[Saved data entries]

####################

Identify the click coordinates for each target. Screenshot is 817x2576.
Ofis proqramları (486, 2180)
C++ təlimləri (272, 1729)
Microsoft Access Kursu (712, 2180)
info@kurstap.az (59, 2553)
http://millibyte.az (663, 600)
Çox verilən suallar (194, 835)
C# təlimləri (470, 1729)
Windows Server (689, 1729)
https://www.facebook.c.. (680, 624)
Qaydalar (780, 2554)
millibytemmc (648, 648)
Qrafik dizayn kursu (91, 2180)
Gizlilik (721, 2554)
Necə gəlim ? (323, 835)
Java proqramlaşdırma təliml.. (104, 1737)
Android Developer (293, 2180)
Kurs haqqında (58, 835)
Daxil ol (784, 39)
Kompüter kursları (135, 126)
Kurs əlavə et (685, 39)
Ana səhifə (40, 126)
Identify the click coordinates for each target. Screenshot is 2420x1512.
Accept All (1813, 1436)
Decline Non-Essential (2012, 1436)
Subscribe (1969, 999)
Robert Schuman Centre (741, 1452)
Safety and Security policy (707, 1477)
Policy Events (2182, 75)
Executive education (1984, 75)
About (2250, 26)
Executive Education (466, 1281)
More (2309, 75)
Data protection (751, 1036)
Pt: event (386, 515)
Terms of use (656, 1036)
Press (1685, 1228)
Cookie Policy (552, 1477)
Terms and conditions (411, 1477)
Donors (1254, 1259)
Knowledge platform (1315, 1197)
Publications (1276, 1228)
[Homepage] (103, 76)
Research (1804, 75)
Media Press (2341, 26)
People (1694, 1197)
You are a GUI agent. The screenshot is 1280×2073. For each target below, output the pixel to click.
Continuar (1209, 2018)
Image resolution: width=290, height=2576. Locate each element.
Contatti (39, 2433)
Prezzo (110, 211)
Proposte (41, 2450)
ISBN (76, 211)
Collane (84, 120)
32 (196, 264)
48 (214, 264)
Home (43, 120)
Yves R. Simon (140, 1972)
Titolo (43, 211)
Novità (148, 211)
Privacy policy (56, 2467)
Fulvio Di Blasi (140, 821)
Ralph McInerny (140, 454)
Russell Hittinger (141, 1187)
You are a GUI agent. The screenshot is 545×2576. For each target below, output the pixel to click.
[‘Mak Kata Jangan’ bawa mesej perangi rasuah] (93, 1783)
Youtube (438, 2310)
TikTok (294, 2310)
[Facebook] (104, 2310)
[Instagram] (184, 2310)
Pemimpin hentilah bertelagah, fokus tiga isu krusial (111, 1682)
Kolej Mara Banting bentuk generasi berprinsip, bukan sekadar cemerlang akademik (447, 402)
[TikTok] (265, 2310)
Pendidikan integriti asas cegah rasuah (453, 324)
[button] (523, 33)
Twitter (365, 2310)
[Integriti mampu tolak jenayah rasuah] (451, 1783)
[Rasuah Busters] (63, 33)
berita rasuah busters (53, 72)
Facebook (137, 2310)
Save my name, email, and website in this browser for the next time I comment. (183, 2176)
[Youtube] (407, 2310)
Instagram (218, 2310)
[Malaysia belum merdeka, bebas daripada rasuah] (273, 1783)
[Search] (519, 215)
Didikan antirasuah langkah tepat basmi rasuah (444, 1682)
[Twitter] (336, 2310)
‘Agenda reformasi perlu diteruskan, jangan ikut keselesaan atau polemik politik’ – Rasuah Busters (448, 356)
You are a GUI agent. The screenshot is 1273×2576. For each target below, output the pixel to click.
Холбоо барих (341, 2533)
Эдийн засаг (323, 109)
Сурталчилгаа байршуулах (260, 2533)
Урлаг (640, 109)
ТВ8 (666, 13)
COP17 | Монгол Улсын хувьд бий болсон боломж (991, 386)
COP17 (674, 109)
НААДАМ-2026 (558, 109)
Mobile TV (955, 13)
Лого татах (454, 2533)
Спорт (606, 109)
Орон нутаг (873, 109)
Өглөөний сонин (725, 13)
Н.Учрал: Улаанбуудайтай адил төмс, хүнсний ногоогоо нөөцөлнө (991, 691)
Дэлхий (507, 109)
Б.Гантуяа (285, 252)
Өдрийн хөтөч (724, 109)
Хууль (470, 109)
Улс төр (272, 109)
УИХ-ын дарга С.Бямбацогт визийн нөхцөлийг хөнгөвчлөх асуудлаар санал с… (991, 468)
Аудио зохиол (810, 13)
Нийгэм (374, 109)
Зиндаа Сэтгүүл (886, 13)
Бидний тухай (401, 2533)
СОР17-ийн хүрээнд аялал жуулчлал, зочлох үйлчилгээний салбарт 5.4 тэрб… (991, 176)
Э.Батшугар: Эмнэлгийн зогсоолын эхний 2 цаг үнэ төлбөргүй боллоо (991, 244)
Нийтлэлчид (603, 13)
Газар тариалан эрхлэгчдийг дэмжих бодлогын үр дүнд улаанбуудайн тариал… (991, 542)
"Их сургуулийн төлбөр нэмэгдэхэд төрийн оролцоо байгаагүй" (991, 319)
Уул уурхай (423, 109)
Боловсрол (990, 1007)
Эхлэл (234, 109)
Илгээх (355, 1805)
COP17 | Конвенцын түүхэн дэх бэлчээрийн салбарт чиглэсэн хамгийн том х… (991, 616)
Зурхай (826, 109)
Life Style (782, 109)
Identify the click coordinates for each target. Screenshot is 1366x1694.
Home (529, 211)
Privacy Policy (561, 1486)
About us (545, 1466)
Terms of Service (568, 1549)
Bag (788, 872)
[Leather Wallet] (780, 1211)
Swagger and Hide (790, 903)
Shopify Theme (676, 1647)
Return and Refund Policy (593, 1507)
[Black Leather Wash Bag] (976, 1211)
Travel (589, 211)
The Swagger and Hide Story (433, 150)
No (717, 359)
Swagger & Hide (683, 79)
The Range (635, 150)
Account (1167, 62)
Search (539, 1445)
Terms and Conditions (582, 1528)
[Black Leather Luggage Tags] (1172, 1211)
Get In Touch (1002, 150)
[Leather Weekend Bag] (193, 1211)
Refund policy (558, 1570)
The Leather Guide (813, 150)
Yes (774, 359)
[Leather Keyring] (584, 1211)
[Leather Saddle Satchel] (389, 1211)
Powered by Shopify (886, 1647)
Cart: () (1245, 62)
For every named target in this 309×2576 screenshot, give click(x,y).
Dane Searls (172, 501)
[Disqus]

####################

- [WHAT TO DO]
Lines containing the string "click" are the ones to copy from the entries above.

- [RESPONSE BELOW]
Identify the click coordinates for each target. Screenshot is 817x2576.
Identify the click coordinates for each target. Screenshot is 2420x1512.
You are a GUI agent. The screenshot is 1280×2073. For each target below, output the pixel to click.
You are a GUI agent. The screenshot is 545×2576. For each target below, output the pixel to click.
You are a GUI agent. The screenshot is 1273×2576. For each target below, output the pixel to click.
Identify the click coordinates for each target. Screenshot is 1366x1694.
For every named target in this 309×2576 screenshot, give click(x,y).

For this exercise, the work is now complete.